Assignment - The expected result is an exact copy of the lines from the one holding "Task: Open the ID・パスワードを忘れた方 link" to the last line of the material, with pictures removed and nothing added.

Start of Block

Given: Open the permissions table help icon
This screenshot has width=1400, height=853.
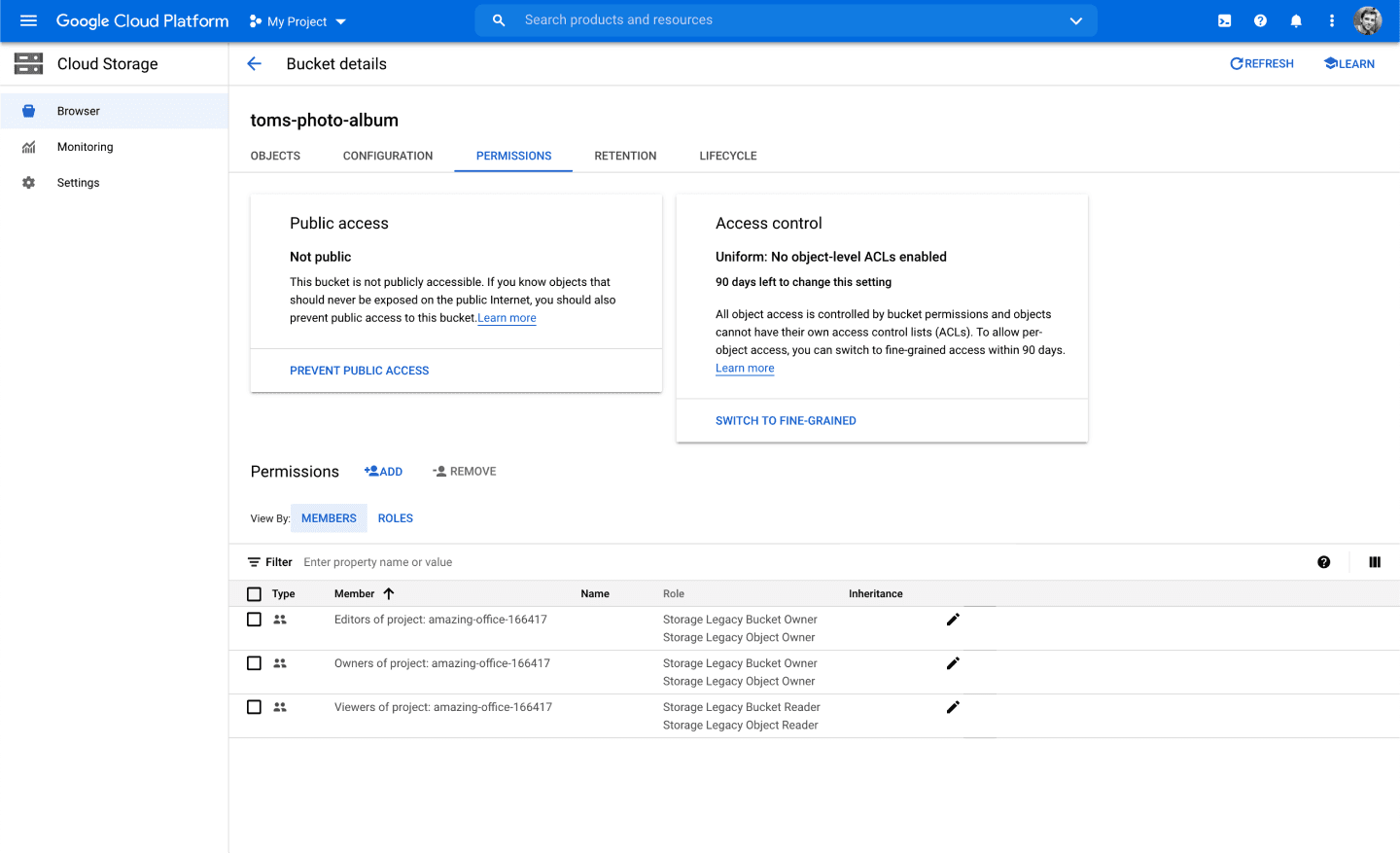Looking at the screenshot, I should pyautogui.click(x=1324, y=562).
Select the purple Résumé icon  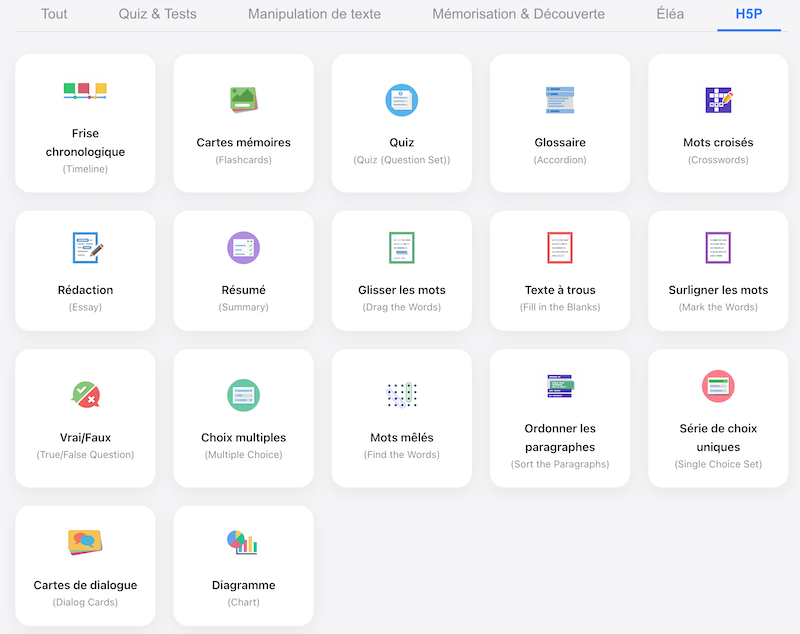tap(243, 247)
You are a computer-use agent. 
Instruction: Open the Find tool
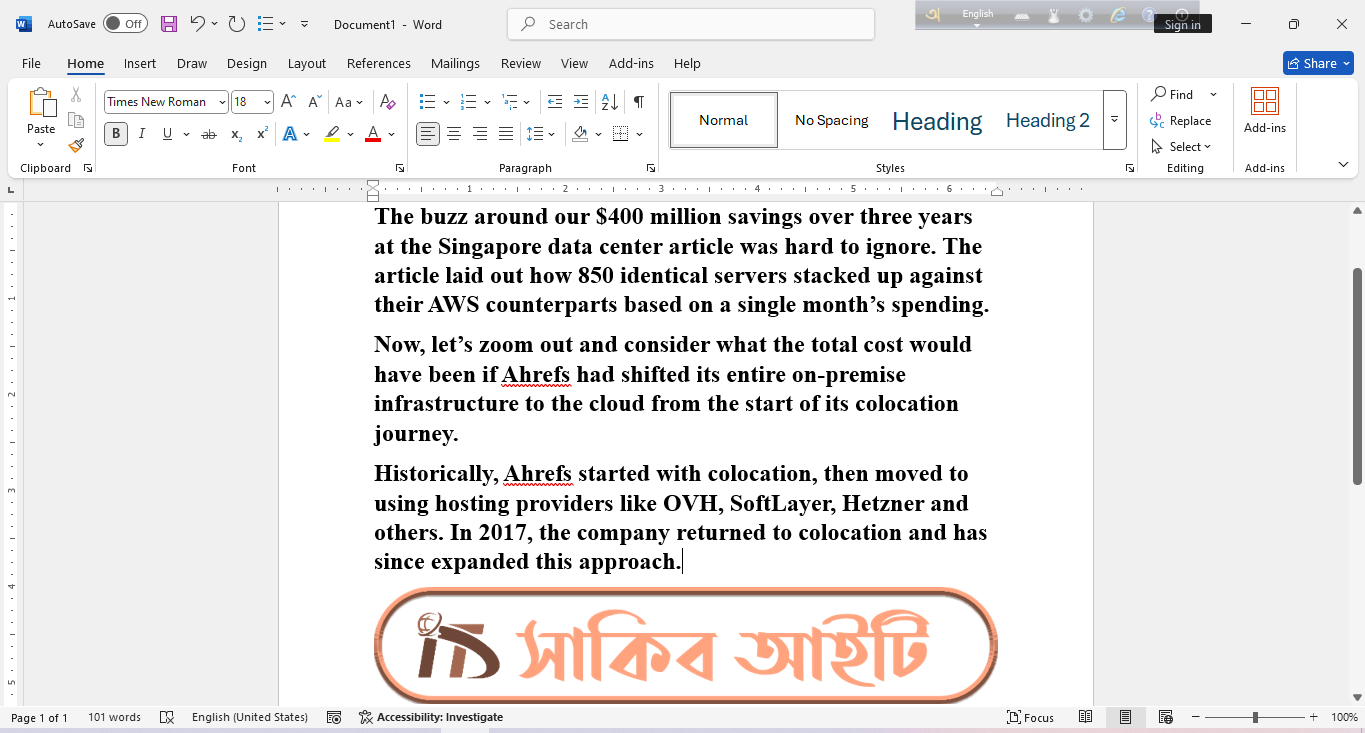pos(1178,93)
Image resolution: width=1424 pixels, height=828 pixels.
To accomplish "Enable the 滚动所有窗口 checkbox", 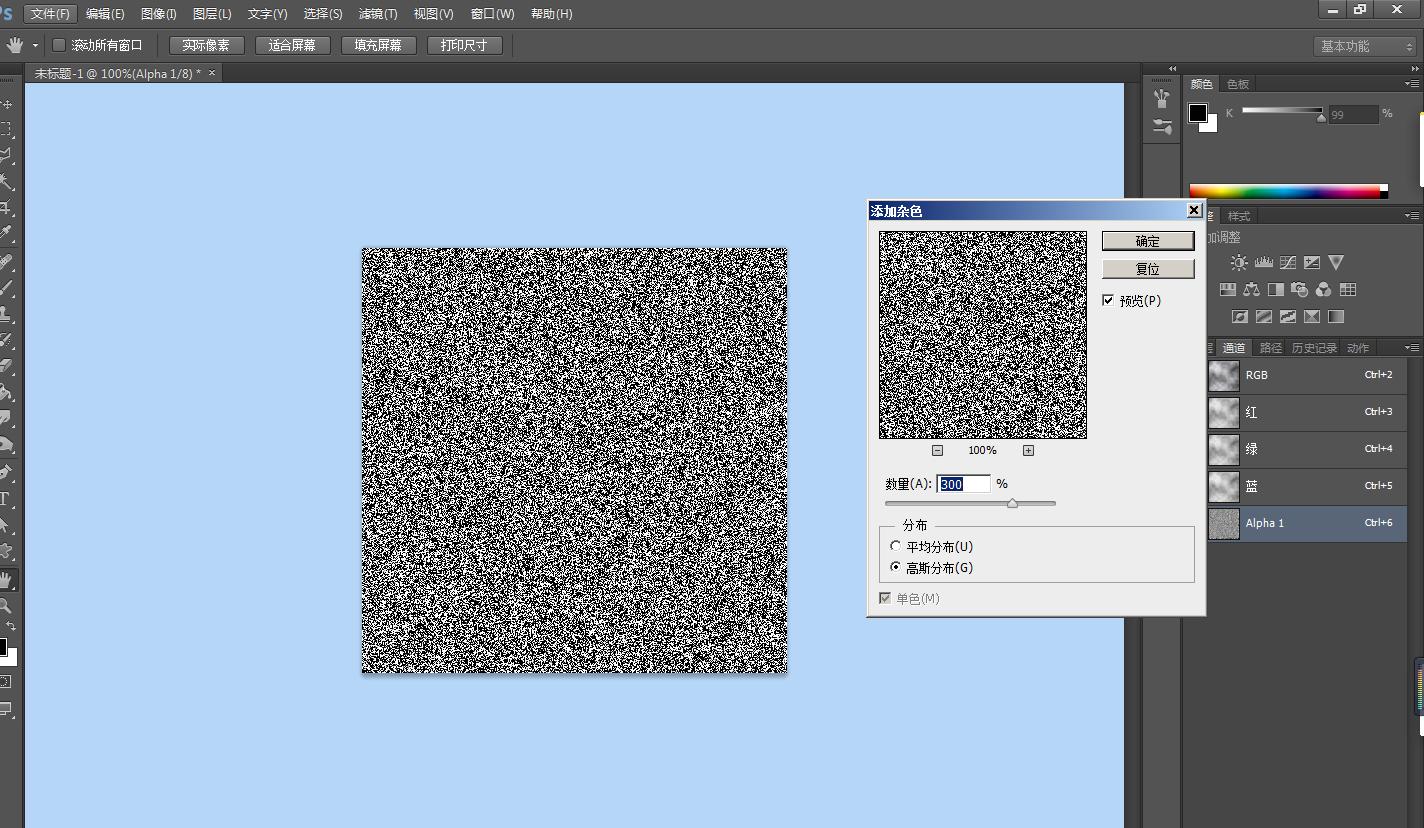I will pyautogui.click(x=59, y=45).
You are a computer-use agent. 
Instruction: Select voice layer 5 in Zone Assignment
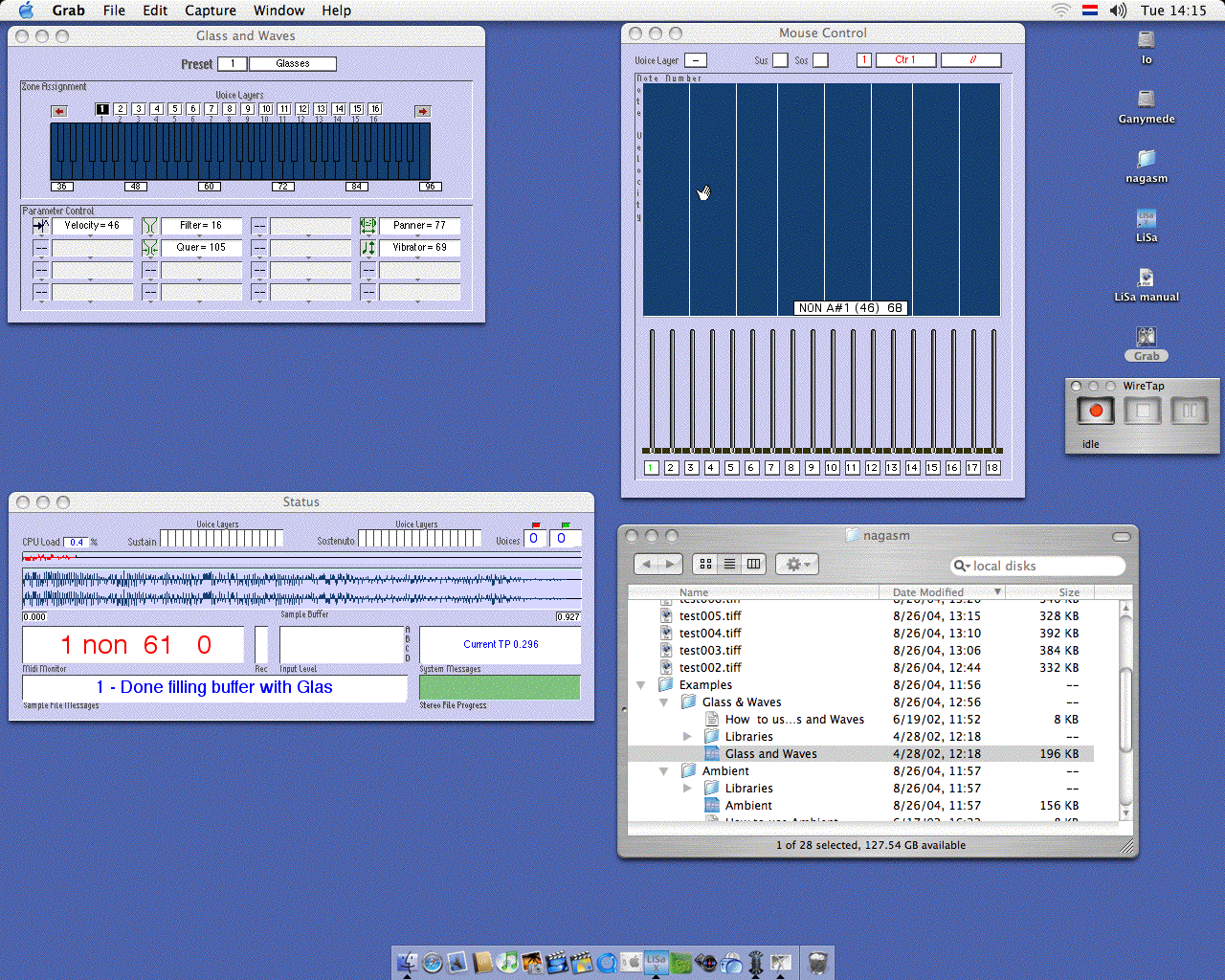click(175, 109)
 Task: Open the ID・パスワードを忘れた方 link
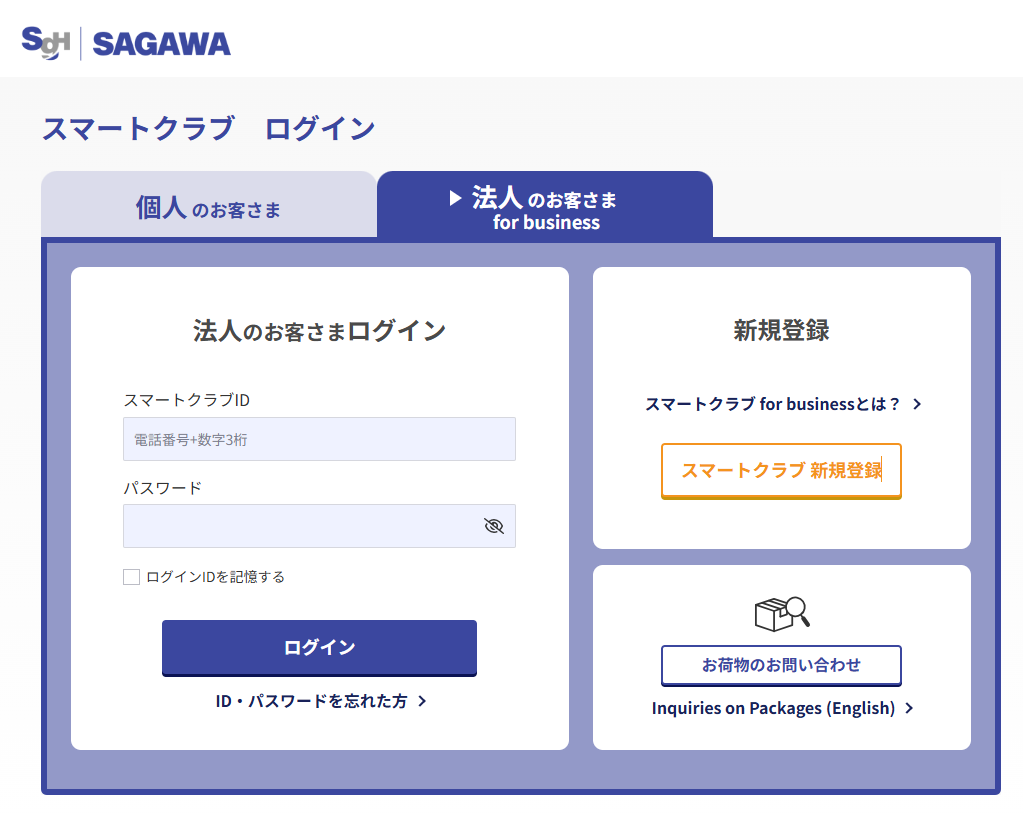pyautogui.click(x=311, y=701)
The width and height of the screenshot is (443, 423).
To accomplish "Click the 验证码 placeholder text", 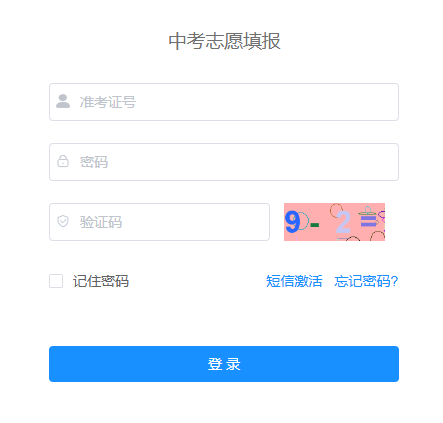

End of Block

Result -
 Task: Open the ID・パスワードを忘れた方 link
pyautogui.click(x=311, y=701)
The width and height of the screenshot is (443, 423).
To accomplish "Click the 验证码 placeholder text", 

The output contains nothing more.